# Work required
In the data below, the answer is the run of lines from the line containing "Task: Open the File menu" through the line containing "The height and", both included; print it exactly and nothing else.

# Records
>>
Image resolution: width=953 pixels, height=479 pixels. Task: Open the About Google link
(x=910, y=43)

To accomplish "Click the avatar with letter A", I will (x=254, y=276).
<<
>>
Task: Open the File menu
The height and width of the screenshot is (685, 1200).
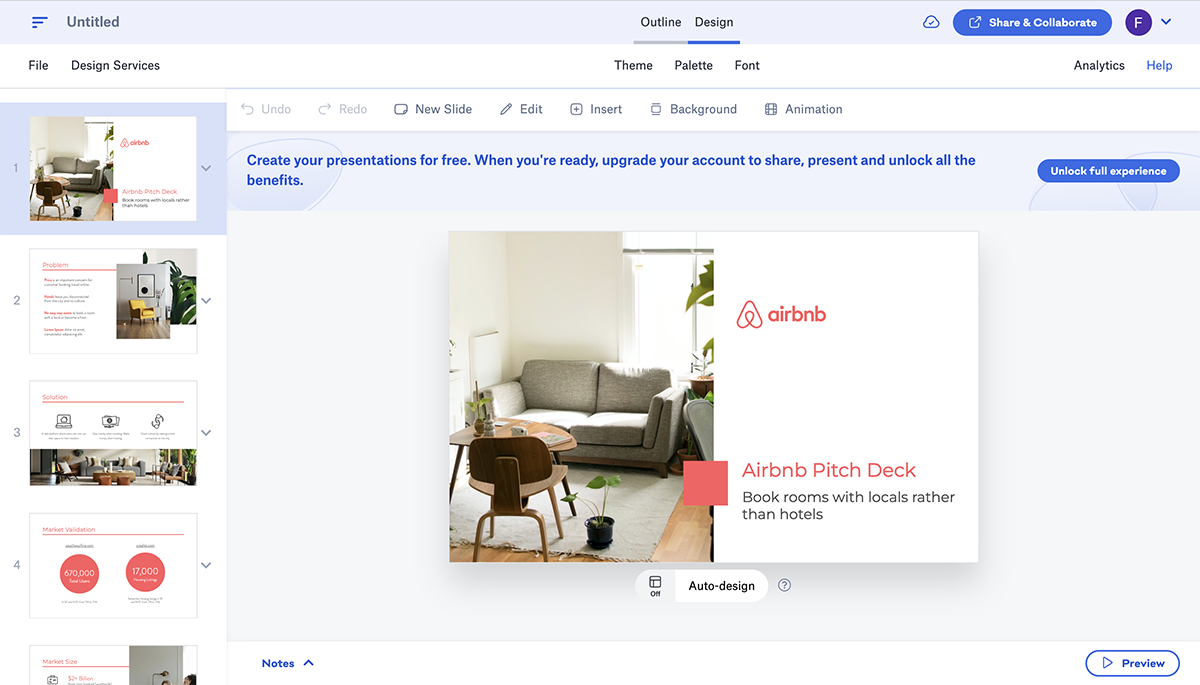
<<
# Answer section
Task: Open the File menu
The height and width of the screenshot is (685, 1200).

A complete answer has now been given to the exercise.